## WHAT YOU NEED TO DO
After locating the line with "David Collier-Brown (89, 375)" in the data that follows, return it and every later line exactly, up to and including the line with "Canada (288, 793)".

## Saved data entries
=====

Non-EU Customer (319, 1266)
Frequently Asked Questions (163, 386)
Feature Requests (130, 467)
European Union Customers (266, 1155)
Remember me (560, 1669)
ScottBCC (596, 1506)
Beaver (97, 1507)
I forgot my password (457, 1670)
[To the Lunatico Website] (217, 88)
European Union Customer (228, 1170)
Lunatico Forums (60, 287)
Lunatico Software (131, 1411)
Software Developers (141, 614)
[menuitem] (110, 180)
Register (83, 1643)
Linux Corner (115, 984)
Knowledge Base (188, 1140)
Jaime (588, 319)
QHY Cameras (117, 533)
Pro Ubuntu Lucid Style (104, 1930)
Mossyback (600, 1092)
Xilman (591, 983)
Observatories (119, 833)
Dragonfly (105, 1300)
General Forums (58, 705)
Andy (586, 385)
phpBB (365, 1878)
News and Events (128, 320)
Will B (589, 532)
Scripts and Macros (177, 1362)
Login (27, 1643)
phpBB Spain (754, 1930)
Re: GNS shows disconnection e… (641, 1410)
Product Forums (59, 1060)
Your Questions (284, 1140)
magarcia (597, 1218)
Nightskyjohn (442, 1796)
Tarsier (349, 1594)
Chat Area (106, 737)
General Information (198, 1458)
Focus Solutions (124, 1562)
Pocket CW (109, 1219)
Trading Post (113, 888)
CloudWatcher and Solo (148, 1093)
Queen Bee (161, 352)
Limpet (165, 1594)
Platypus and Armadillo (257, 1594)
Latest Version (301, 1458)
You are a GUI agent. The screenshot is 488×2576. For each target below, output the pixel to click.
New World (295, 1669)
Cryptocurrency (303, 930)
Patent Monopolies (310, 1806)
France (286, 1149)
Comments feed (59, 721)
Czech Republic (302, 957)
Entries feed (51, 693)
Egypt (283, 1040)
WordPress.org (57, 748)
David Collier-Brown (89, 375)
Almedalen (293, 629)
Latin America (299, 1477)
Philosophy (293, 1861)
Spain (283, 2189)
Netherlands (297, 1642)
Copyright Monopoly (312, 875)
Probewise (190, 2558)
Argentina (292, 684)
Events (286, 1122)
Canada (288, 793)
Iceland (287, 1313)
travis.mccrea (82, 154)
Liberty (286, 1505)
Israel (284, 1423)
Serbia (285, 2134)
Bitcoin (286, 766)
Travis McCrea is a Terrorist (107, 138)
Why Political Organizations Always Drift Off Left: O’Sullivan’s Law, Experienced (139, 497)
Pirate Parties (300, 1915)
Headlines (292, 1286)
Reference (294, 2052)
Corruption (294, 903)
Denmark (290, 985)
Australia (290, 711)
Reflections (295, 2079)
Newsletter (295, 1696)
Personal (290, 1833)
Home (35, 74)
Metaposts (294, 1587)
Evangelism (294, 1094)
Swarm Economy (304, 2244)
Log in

=====

## RESPONSE BELOW
David Collier-Brown (89, 375)
Almedalen (293, 629)
Latin America (299, 1477)
Philosophy (293, 1861)
Spain (283, 2189)
Netherlands (297, 1642)
Copyright Monopoly (312, 875)
Probewise (190, 2558)
Argentina (292, 684)
Events (286, 1122)
Canada (288, 793)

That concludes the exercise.